_What to do_.
A) In the regular expressions discussion, what does the expression ^[ \t]+ match?
B) Continue the regular expressions discussion from the point where it stops.

_Exercise text_.
========================================
I have heard of regular expressions and only seen use cases for a few things so I don't think of using them very often. In the past I have done a couple of things and it has taken me hours to do. Later I talk to someone and they say "here is how to do it using a regular expression".

So what are things for which you have used Regular Expressions? If I get more examples then maybe I can begin to know when to look for and use them.

+5  A: 

The most common use cases are to find strings that match a pattern. Typically searching is combined with replacing text that matches the pattern, with another string.

For example, the following expression will match whitespace (just spaces and tabs in this particular case) at the beginning of a line.

^[ \t]+

This might be useful if you wanted to trim that whitespace off.

Bill the Lizard
curious, considering regex are a "pattern matching language" ;)
hop
"find strings" are the operative words, not "match a pattern".
Bill the Lizard
+1  A: 

Stack Overflow is in fact a good place to find use cases:

http://stackoverflow.com/questions/tagged/regex

Think of regex as glob (you know, * ? {a,b,c} [abc]) on steroids.

Zach Scrivena
A: 

validating an email address is something i always use regex for i don't even want to think about trying to do something like that another way

mrinject
+11  A: 

Many things. Including:

  • Examining command lines
  • Parsing user input
  • Parsing various text files
  • Examining web server logs
  • Examining test results
  • Finding text in emails
  • Reading configuration files

When learning regular expressions, it may be helpful to also learn restraint. You might be tempted, like me, to see regular expressions as a solution to far too many problems.

Paul Beckingham
Obligatory "...and then you have two problems."
Bill the Lizard
http://regex.info/blog/2006-09-15/247
hop
parsing command lines is a _bad_ example
hop
@hop: Agreed. REs are appropriate for only the simplest of parsing problems.
dmckee
+2  A: 

Well, any time you need to match something when just matching a verbatim word won't work. Renaming files, search-and-replace in code, you name it.

A traditional example might be when you want to find all occurrences of, say, phone numbers in a file. Searching for individual numbers is obviously not going to work, and just searching for dashes is going to probably be ambiguous. Much better to say "find all occurrences of 3 digits followed by a dash followed by 4 digits" (kept basic for example purposes; in reality you may want to match area code, different delimiters, etc.)

Another neat thing about regexps is they let you use part/all of what you searched for in your replacement. Thus if you wanted to replace all of area code 555 with something else, you can, while maintaining the rest of the phone number intact.
========================================
_Data extract_.
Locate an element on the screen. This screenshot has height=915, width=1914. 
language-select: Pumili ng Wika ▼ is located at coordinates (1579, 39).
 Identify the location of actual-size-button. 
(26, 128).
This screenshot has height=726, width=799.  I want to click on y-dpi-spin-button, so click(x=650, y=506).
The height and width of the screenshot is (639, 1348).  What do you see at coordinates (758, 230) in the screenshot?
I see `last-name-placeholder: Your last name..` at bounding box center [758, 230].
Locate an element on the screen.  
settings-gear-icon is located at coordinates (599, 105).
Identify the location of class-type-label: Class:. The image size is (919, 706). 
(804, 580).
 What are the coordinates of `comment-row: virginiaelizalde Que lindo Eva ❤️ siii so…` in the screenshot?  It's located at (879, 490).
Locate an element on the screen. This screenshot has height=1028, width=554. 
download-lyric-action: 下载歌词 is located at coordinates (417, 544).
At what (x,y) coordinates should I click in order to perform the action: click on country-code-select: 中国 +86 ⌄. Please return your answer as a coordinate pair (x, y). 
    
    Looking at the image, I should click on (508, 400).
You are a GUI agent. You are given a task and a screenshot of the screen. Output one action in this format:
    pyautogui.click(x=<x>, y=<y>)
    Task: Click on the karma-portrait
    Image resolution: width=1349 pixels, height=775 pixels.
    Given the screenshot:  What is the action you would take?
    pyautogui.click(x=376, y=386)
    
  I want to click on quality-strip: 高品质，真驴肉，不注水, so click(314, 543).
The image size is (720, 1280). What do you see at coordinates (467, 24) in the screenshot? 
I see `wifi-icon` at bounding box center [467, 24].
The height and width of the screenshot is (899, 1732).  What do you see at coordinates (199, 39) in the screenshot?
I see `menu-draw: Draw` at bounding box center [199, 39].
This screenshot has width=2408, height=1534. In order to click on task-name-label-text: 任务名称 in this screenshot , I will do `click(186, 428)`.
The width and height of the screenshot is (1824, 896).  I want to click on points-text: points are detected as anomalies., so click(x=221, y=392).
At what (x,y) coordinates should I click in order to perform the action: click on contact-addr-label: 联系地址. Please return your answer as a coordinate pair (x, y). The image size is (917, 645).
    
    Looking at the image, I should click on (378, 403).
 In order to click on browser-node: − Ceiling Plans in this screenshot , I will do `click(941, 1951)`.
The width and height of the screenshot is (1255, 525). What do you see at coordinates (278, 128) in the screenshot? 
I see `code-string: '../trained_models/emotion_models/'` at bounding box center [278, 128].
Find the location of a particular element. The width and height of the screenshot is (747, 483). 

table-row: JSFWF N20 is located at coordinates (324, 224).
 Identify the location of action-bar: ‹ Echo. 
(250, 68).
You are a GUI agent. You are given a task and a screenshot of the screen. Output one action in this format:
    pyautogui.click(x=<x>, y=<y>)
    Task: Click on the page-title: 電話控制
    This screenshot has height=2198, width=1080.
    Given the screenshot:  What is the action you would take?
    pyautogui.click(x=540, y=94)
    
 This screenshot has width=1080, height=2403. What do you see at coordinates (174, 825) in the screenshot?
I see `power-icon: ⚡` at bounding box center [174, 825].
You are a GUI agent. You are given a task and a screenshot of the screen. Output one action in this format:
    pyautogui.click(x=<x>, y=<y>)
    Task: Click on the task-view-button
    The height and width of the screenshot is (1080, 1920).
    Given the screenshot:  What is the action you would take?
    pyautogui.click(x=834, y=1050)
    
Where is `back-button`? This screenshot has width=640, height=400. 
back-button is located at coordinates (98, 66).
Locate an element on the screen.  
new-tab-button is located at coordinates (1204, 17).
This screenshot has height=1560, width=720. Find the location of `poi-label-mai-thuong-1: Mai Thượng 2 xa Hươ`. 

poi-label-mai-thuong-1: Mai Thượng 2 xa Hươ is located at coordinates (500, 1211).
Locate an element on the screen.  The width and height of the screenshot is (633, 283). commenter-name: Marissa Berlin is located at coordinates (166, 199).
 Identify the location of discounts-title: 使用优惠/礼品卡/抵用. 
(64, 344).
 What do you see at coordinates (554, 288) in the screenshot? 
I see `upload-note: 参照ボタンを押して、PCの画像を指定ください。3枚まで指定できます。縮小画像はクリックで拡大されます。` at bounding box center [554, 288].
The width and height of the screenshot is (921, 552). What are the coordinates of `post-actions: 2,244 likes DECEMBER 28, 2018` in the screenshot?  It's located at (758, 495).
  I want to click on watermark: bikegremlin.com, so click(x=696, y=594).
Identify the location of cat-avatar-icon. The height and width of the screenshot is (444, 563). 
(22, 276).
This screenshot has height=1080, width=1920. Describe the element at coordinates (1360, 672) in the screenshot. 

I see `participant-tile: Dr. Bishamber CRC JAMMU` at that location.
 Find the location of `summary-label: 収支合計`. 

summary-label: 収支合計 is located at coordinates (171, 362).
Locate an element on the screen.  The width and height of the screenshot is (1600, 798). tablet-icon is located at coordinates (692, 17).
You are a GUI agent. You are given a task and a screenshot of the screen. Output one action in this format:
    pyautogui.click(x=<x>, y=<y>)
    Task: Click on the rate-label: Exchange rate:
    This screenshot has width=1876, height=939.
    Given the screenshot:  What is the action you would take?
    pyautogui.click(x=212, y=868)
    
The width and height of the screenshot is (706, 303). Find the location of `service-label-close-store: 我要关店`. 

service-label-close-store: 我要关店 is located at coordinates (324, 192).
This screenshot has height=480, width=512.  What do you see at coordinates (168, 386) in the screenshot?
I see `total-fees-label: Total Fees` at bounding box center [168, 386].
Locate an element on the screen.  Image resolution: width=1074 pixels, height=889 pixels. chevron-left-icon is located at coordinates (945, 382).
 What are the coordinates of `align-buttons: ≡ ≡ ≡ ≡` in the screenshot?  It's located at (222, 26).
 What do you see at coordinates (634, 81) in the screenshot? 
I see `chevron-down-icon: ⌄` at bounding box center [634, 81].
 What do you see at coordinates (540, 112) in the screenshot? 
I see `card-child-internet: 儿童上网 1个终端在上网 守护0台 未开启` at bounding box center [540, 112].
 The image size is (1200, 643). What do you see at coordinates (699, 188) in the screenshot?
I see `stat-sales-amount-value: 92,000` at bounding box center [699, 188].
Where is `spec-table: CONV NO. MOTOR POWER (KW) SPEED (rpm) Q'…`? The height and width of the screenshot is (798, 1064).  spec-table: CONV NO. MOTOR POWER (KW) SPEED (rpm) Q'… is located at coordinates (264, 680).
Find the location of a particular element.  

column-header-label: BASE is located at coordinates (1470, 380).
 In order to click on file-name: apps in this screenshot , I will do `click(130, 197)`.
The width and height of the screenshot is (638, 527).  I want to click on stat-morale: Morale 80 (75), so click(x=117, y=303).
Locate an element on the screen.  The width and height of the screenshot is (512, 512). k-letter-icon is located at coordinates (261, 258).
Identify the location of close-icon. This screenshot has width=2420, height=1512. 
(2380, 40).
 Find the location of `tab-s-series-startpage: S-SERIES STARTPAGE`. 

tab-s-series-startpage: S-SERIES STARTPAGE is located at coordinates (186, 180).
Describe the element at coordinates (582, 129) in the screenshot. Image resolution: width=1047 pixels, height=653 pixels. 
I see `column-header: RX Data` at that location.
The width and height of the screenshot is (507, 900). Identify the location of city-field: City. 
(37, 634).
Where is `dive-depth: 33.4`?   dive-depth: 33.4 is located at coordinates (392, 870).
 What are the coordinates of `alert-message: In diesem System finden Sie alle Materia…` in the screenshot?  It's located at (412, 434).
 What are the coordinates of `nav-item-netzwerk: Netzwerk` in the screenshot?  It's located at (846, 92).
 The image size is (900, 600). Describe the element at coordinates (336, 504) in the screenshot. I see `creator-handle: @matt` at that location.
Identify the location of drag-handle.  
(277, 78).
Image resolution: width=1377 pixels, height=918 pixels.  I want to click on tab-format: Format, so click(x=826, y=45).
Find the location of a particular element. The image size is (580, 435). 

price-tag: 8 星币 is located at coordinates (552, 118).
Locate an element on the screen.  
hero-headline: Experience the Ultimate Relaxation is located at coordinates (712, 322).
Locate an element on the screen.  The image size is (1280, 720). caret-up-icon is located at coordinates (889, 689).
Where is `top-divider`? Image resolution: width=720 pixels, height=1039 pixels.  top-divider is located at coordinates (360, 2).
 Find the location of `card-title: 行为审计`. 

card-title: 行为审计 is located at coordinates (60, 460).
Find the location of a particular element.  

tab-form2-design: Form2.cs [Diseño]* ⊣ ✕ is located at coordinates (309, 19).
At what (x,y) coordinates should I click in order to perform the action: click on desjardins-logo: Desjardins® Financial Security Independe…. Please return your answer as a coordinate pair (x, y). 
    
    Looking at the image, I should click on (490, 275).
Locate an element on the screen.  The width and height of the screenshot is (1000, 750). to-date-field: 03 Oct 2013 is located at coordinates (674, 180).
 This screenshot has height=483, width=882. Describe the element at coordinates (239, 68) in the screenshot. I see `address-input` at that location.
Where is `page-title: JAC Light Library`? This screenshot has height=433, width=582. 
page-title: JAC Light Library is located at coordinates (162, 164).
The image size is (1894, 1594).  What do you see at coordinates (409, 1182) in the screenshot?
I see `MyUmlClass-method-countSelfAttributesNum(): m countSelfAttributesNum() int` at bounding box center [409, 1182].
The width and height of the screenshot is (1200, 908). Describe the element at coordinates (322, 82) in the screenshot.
========================================
_Answers for each item_.
A) Spaces and tabs at the beginning of a line.

B)
J Cooper
A: 

In ASP.NET if you use user controls or master pages, even if you name your controls uniquely, they get mangled by the framework. I wrote a little wrapper around the prototype $ function to allow me to get mangled controls in javascript despite the name mangling. It uses a regular expression to search the DOM for controls that end with the appropriate name.

I also use it heavily in client/server-side validation of inputs that need to match specific input patterns.

tvanfosson
+1  A: 

Pulling out pieces of string input. For example,

  • "Screen scraping" web pages either by matching directly on the HTML or (more useful) ASCII output from a tool like w3m, e.g., for finding out when a football game is over so my computer can stop recording it

  • Splitting an email header into tag and value, for example, to help identify spam

  • Pulling first name, last name, and email address out of student records so that in grade books I can identify a student by last name if it unique and by "last, first" if disambiguation is required

Regular expressions were the first widely deployed string-processing tools, but these days I often prefer something based on Parsing Expression Grammars, like the LPEG pattern matcher.

Norman Ramsey
parsing html is the canonical bad example(tm)
hop
Bad, but since HTML never parses, also useful :-)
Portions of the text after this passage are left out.